Profesor Sarah L. Berga, dari Departemen Obstetri Ginekologi dan, Emory University , Atlanta, Georgia, mengatakan bertentangan dengan kepercayaan umum, banyak faktor stres kecil seperti terjadi dalam kehidupan sehari-hari, dapat memainkan peran utama dalam ovulasi dan sering koleksi menekankan kecil buruk bagi kesuburan dari satu stres besar.
Dia mengatakan sampai sekarang ia berpikir bahwa amenore, kegagalan ovulasi, biasanya disebabkan oleh hal-hal seperti olahraga berlebihan atau kekurangan nutrisi.
Namun seringkali diet dan olahraga katanya, adalah cara mengatasi stres psikososial, dan penelitian sebelumnya telah menunjukkan bahwa stres seperti sering meningkat pada wanita yang tidak berovulasi.

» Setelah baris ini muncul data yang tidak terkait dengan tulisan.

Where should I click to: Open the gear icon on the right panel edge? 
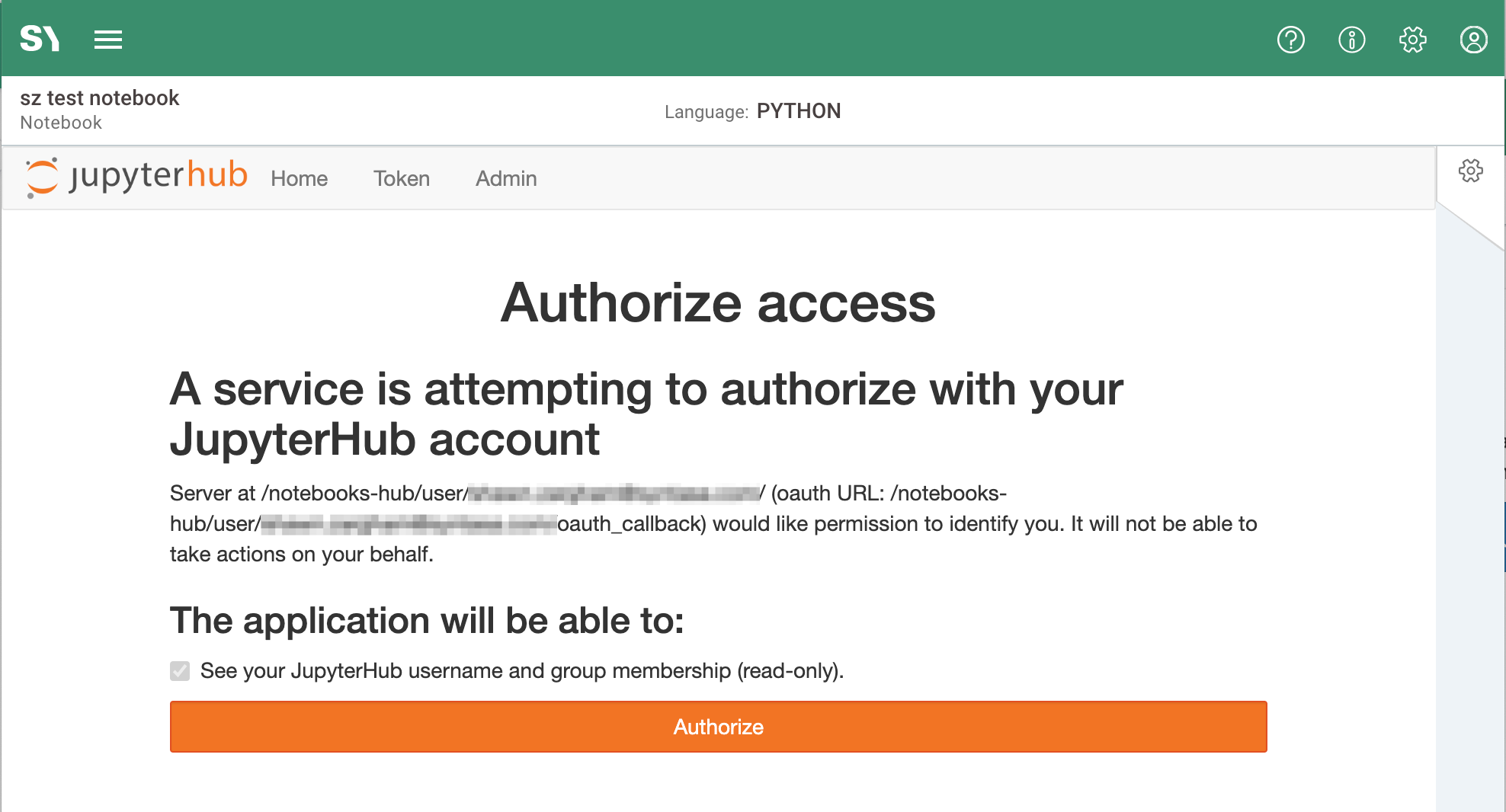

Profesor Berga dan timnya melihat penyebab amenore hipotalamus fungsional (FHA) pada wanita dengan berat badan normal yang tidak mengalami periode menstruasi selama lebih dari enam bulan.
Mereka menegaskan perempuan stres dengan mengukur kadar hormon kortisol dalam cairan serebrospinal yang meningkat dengan stres.
Mereka mempelajari 16 wanita dengan FHA yang dibagi menjadi dua kelompok, satu kelompok menerima terapi perilaku kognitif (CBT) selama 20 minggu sementara kelompok lain yang diamati.
Profesor Berga kata seorang% 80 mengejutkan dari perempuan yang menerima CBT mulai berovulasi lagi, sebagai lawan hanya 25% dari mereka yang hanya diamati.
Berga mengatakan penelitian menunjukkan bahwa ada alternatif untuk obat hormon mahal dalam hal ini dan mengurangi stres melalui langkah-langkah psikologis dapat mengembalikan ovulasi dan kesuburan.